Source records:
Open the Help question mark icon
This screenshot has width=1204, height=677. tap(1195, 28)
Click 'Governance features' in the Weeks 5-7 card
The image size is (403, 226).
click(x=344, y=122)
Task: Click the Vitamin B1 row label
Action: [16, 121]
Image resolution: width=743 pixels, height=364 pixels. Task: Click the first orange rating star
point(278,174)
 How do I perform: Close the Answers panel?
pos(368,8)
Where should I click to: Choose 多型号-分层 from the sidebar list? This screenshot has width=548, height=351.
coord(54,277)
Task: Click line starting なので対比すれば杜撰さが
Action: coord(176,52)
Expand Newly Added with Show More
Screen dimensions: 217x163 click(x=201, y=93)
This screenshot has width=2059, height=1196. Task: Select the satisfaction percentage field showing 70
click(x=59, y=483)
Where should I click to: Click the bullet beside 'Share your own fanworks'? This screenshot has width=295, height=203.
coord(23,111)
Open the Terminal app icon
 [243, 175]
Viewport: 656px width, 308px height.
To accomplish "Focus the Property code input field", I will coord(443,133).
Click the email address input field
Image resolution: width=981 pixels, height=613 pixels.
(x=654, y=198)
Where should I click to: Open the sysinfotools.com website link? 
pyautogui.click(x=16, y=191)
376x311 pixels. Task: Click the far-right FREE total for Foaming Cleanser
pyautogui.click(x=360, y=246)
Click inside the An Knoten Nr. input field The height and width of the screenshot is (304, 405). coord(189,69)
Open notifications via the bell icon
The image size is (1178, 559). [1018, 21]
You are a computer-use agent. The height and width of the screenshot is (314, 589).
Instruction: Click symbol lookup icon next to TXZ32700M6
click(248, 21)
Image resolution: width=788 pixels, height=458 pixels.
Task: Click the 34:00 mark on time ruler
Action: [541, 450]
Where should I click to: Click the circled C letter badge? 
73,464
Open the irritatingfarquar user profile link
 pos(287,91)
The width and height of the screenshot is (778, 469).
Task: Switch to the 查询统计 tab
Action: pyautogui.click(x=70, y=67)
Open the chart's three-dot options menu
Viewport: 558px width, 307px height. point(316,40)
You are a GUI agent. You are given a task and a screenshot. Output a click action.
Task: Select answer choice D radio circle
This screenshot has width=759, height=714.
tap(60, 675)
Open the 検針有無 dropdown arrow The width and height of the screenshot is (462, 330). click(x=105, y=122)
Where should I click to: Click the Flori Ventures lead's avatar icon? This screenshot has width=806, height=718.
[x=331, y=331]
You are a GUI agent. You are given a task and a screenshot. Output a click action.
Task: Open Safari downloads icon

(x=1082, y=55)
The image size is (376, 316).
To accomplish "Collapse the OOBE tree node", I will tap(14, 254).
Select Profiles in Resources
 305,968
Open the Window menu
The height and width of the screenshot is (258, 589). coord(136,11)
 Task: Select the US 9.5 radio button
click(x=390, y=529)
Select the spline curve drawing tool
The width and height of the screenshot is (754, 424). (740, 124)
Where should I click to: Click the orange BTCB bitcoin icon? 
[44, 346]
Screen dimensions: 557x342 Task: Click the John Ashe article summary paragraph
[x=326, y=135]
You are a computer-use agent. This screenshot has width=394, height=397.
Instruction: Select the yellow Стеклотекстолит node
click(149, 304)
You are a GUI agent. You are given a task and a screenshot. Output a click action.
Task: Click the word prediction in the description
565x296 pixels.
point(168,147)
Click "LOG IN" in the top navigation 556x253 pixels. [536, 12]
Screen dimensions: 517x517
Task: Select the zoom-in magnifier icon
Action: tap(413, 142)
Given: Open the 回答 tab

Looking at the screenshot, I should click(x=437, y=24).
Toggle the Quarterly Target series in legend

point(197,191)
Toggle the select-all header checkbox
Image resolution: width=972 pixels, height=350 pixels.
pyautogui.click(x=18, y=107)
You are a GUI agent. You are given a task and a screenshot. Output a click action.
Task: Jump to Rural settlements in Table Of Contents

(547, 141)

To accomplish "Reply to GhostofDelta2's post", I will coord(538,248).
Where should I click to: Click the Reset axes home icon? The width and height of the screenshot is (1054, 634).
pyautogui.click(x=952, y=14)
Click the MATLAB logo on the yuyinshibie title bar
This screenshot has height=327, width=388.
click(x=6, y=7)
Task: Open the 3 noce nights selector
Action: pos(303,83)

SHORT PROBLEM: Substitute "Which spot should I click to" for every occurrence of "Where should I click to" in the source records above, leaving everything else as it is.

SOLUTION:
Open the Help question mark icon
This screenshot has width=1204, height=677. tap(1195, 28)
Click 'Governance features' in the Weeks 5-7 card
The image size is (403, 226).
click(x=344, y=122)
Task: Click the Vitamin B1 row label
Action: [16, 121]
Image resolution: width=743 pixels, height=364 pixels. Task: Click the first orange rating star
point(278,174)
 How do I perform: Close the Answers panel?
pos(368,8)
Which spot should I click to: Choose 多型号-分层 from the sidebar list? This screenshot has width=548, height=351.
coord(54,277)
Task: Click line starting なので対比すれば杜撰さが
Action: coord(176,52)
Expand Newly Added with Show More
Screen dimensions: 217x163 click(x=201, y=93)
This screenshot has width=2059, height=1196. Task: Select the satisfaction percentage field showing 70
click(x=59, y=483)
Which spot should I click to: Click the bullet beside 'Share your own fanworks'? This screenshot has width=295, height=203.
coord(23,111)
Open the Terminal app icon
 [243, 175]
Viewport: 656px width, 308px height.
To accomplish "Focus the Property code input field", I will coord(443,133).
Click the email address input field
Image resolution: width=981 pixels, height=613 pixels.
(x=654, y=198)
Which spot should I click to: Open the sysinfotools.com website link? 
pyautogui.click(x=16, y=191)
376x311 pixels. Task: Click the far-right FREE total for Foaming Cleanser
pyautogui.click(x=360, y=246)
Click inside the An Knoten Nr. input field The height and width of the screenshot is (304, 405). coord(189,69)
Open notifications via the bell icon
The image size is (1178, 559). [1018, 21]
You are a computer-use agent. The height and width of the screenshot is (314, 589).
Instruction: Click symbol lookup icon next to TXZ32700M6
click(248, 21)
Image resolution: width=788 pixels, height=458 pixels.
Task: Click the 34:00 mark on time ruler
Action: [541, 450]
Which spot should I click to: Click the circled C letter badge? 
73,464
Open the irritatingfarquar user profile link
 pos(287,91)
The width and height of the screenshot is (778, 469).
Task: Switch to the 查询统计 tab
Action: pyautogui.click(x=70, y=67)
Open the chart's three-dot options menu
Viewport: 558px width, 307px height. point(316,40)
You are a GUI agent. You are given a task and a screenshot. Output a click action.
Task: Select answer choice D radio circle
This screenshot has width=759, height=714.
tap(60, 675)
Open the 検針有無 dropdown arrow The width and height of the screenshot is (462, 330). click(x=105, y=122)
Which spot should I click to: Click the Flori Ventures lead's avatar icon? This screenshot has width=806, height=718.
[x=331, y=331]
You are a GUI agent. You are given a task and a screenshot. Output a click action.
Task: Open Safari downloads icon

(x=1082, y=55)
The image size is (376, 316).
To accomplish "Collapse the OOBE tree node", I will tap(14, 254).
Select Profiles in Resources
 305,968
Open the Window menu
The height and width of the screenshot is (258, 589). coord(136,11)
 Task: Select the US 9.5 radio button
click(x=390, y=529)
Select the spline curve drawing tool
The width and height of the screenshot is (754, 424). (740, 124)
Which spot should I click to: Click the orange BTCB bitcoin icon? 
[44, 346]
Screen dimensions: 557x342 Task: Click the John Ashe article summary paragraph
[x=326, y=135]
You are a computer-use agent. This screenshot has width=394, height=397.
Instruction: Select the yellow Стеклотекстолит node
click(149, 304)
You are a GUI agent. You are given a task and a screenshot. Output a click action.
Task: Click the word prediction in the description
565x296 pixels.
point(168,147)
Click "LOG IN" in the top navigation 556x253 pixels. [536, 12]
Screen dimensions: 517x517
Task: Select the zoom-in magnifier icon
Action: tap(413, 142)
Given: Open the 回答 tab

Looking at the screenshot, I should click(x=437, y=24).
Toggle the Quarterly Target series in legend

point(197,191)
Toggle the select-all header checkbox
Image resolution: width=972 pixels, height=350 pixels.
pyautogui.click(x=18, y=107)
You are a GUI agent. You are given a task and a screenshot. Output a click action.
Task: Jump to Rural settlements in Table Of Contents

(547, 141)

To accomplish "Reply to GhostofDelta2's post", I will coord(538,248).
Which spot should I click to: Click the Reset axes home icon? The width and height of the screenshot is (1054, 634).
pyautogui.click(x=952, y=14)
Click the MATLAB logo on the yuyinshibie title bar
This screenshot has height=327, width=388.
click(x=6, y=7)
Task: Open the 3 noce nights selector
Action: pos(303,83)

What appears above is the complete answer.